There’s no doubt that it poses some unique challenges
By Adam Segal
About two years ago I met a man while I was on a business trip in Mexico, and there was an immediate spark. I felt as excited about him as I did about the first guy I had ever fell in love with, and we’ve been in a long-distance relationship ever since. We make an effort to see each other about six times a year, but the rest of our relationship is through phone calls, texting and Skype. So much of our relationship feels right, and we both talk about wanting to ultimately live together so long as we can sort out the immigration process—which would be quite the undertaking. My biggest fear is that we will go through that whole process and be together, but then I will discover that our relationship only works with distance. Our times together are so brief and exciting because of the long stretches of time where we don’t get to see each other. I have no idea what it would be like to wake up with him every day to grocery shop, do laundry and all that boring stuff. I love him and get excited at the thought of him being here, but wonder if I’m living in a fantasy. How can I know for sure that this will work? —Paul
First, congrats on not only enduring but also enjoying a long-distance relationship for two years! There’s no doubt that LDRs pose some especially unique challenges: clumsy phone sex attempts, sad airport goodbyes, finding things to talk about over Skype when you’d rather sit together and zone out to Netflix, etc. On top of that, it’s definitely scary to take an LDR and convert it into a live-in situation (never mind a stressful immigration process!). Sure, it would be great if you could find a way to spend a protracted amount of time together so you can see how it feels after the reunion thrill has simmered down—but it would still be hard to fully replicate what living together full-time feels like.
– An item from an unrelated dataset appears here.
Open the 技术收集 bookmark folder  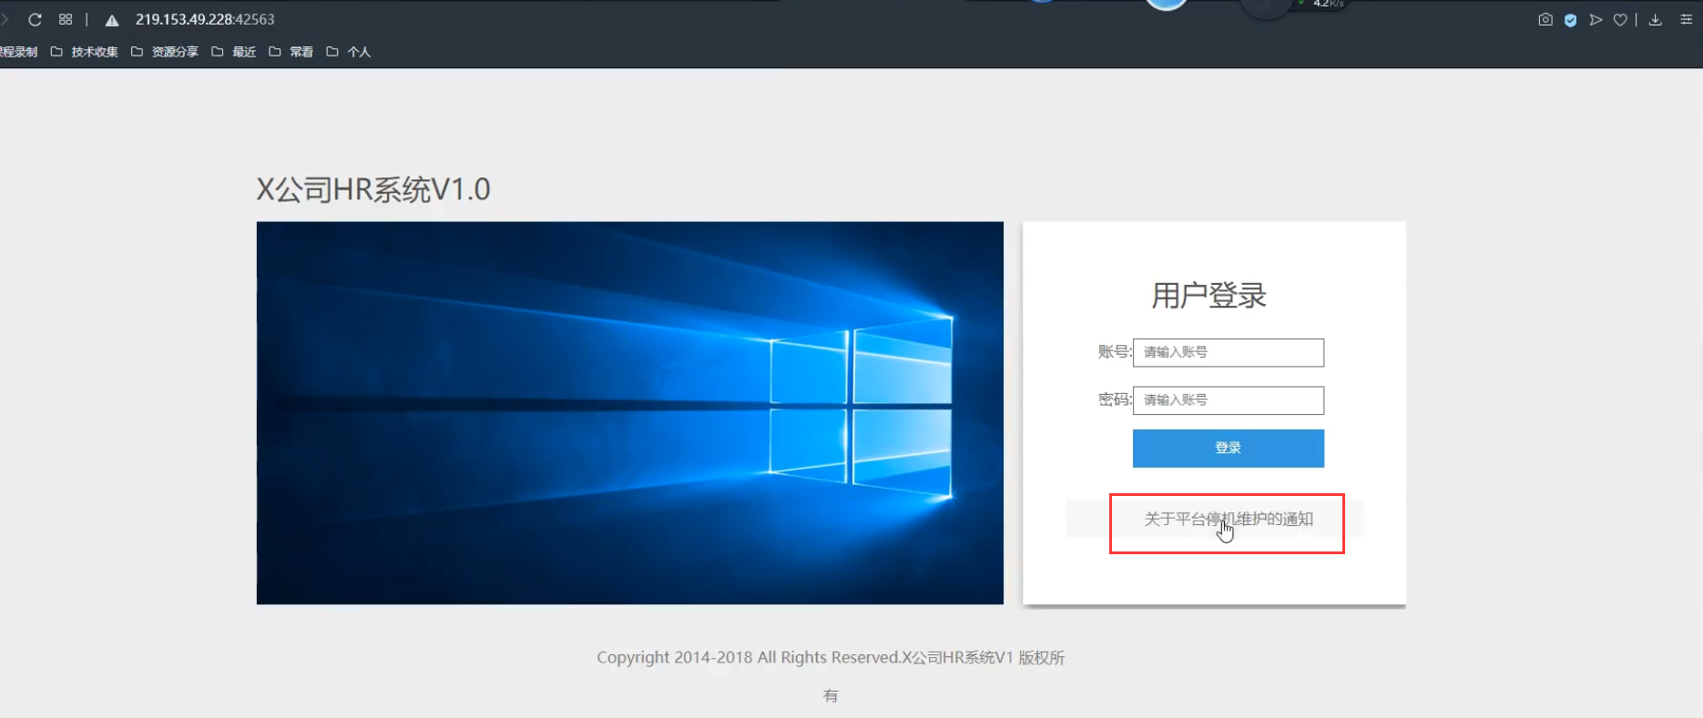tap(85, 52)
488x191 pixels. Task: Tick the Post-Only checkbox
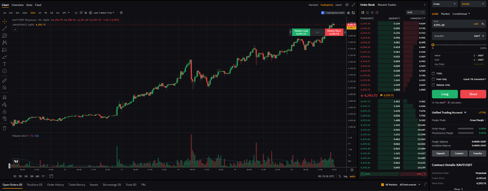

Despite all the geographical challenges you’re facing as a couple, it might help to think of your relationship as similar to any other. Even if you were dating someone close by, there would still be a moment where you would go from dating to taking that leap of faith towards something more committed. There’s always an element of unpredictability with relationships, and no amount of thinking can circumvent that. A decision like this shouldn’t be made through endless obsessing or pie charts that weigh the pros and cons, but from a quieter place inside you—the same place that decides whether to accept a job offer or even which holiday to plan. There’s nothing I could say that would be better than your gut instinct—and beyond that instinct, you don’t have much control over how things unfold.
Even though you haven’t lived together and haven’t racked up much day-to-day domestic time, the fact that two years later you still love each other’s company says a lot about your connection. You might be feeling a little fear, but I wouldn’t assume that indicates true danger—fear and excitement can be remarkably similar.